Only the stretch of the listing below that runs from the line with "At what coordinates" through the line with "the Crazy Bearded" is to be printed, exactly and with both ends.

* **Source records**:
....

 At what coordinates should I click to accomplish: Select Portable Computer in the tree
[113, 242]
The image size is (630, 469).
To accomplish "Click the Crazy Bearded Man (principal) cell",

....

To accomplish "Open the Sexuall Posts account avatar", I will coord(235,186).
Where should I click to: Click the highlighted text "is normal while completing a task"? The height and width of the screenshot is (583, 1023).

....

* **Task output**:
 At what coordinates should I click to accomplish: Select Portable Computer in the tree
[113, 242]
The image size is (630, 469).
To accomplish "Click the Crazy Bearded Man (principal) cell",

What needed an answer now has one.